■ Exercise description: Your task is to copy every line of the entries that contains "agent".

■ Exercise data:
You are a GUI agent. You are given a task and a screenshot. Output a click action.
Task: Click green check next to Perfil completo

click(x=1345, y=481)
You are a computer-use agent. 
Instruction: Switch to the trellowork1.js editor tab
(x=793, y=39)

==

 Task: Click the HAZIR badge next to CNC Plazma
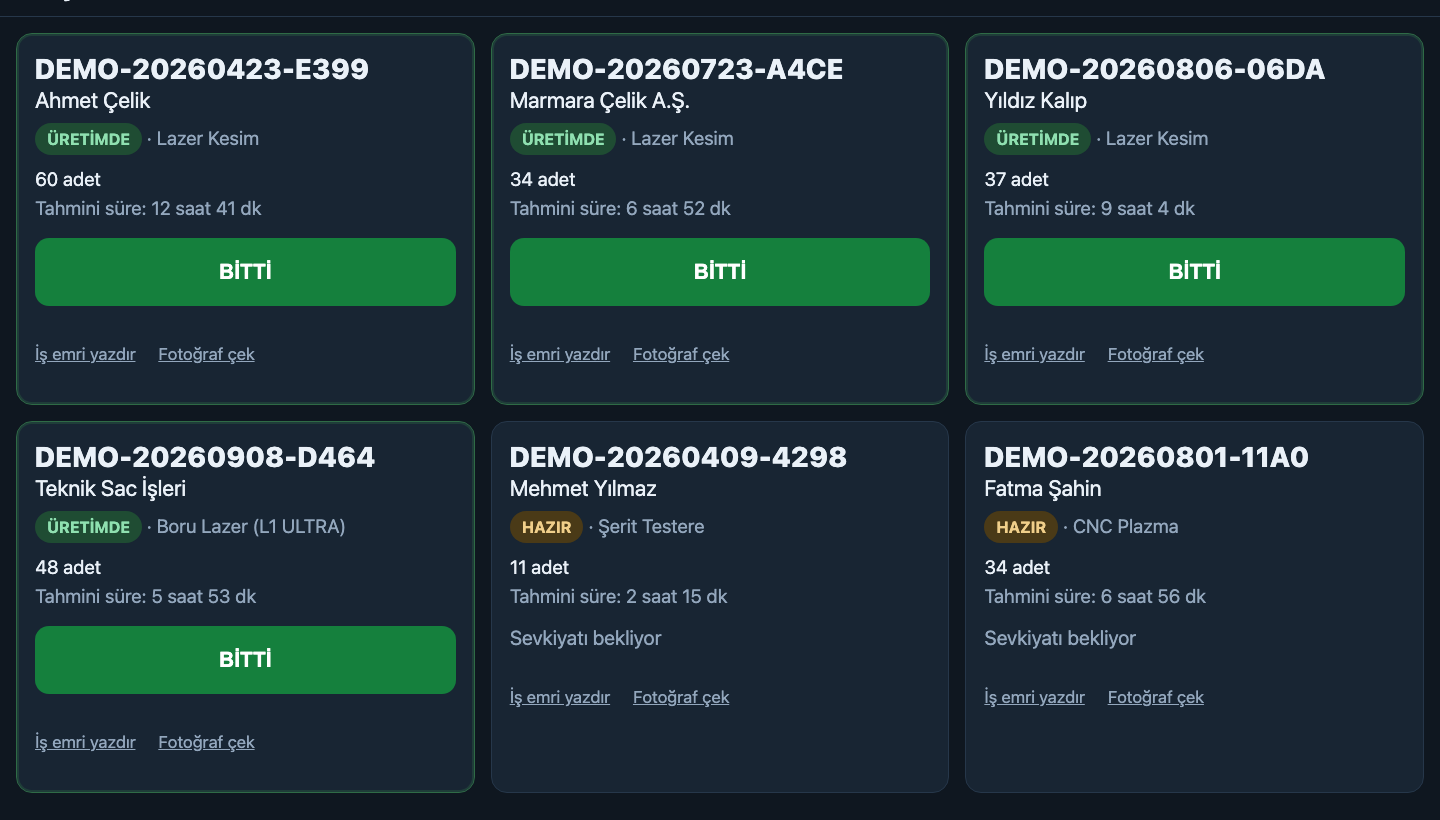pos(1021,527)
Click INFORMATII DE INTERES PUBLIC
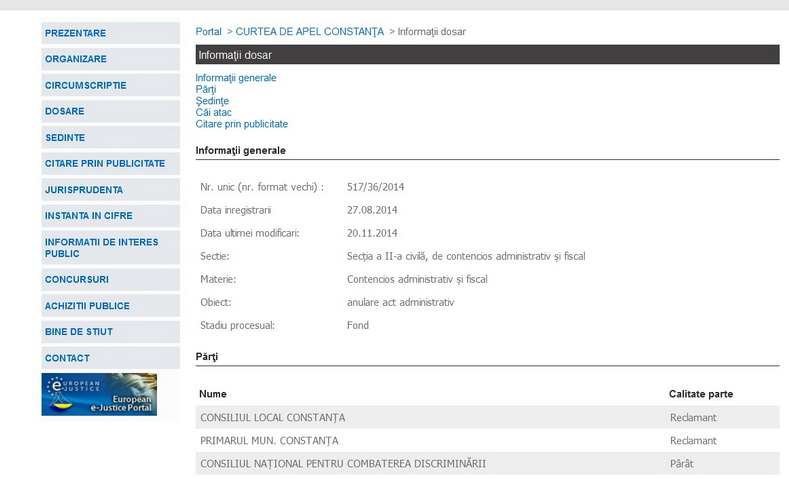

...

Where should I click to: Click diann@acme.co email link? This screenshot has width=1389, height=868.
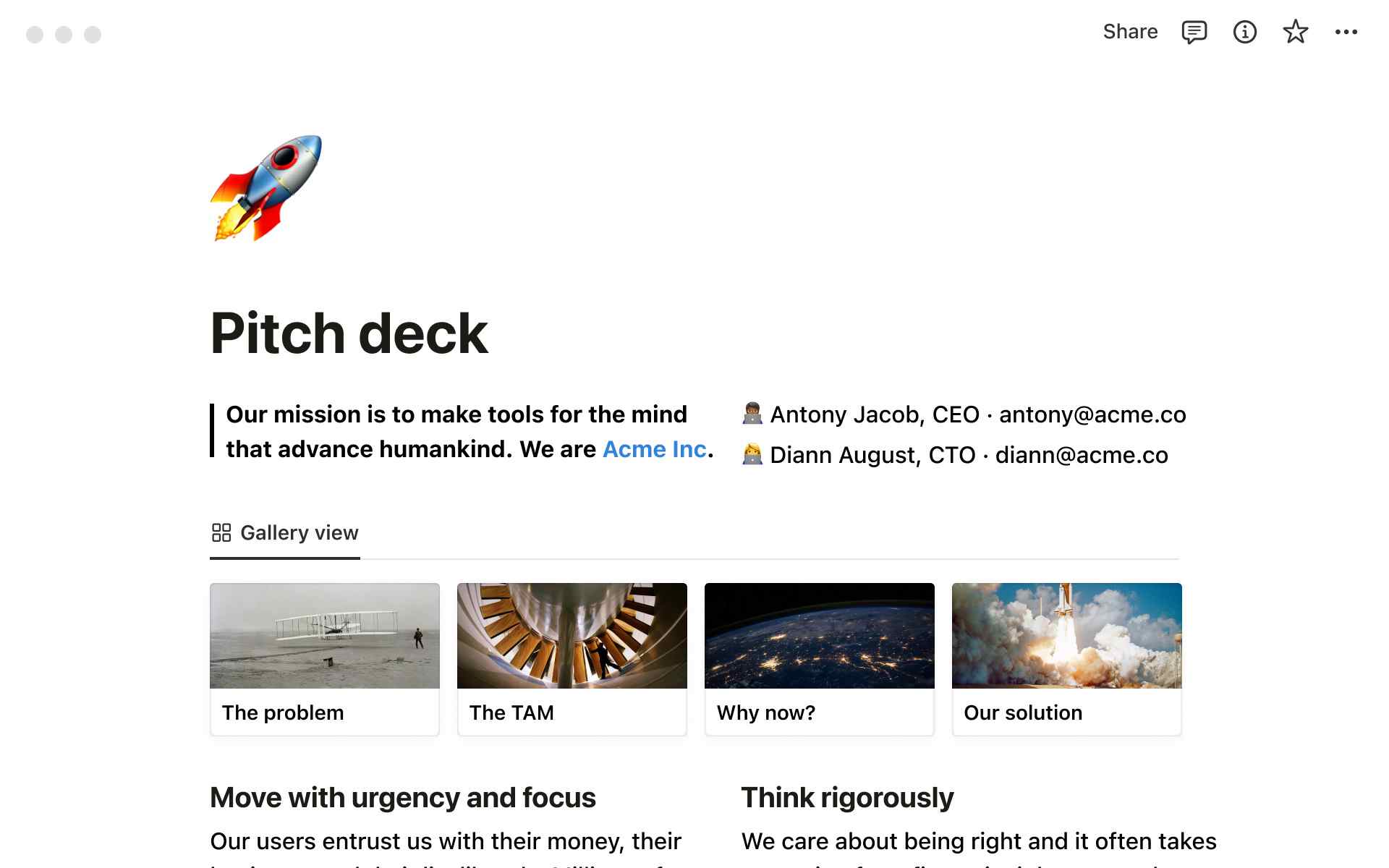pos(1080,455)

■ Result:
You are a GUI agent. You are given a task and a screenshot. Output a click action.
You are a computer-use agent. 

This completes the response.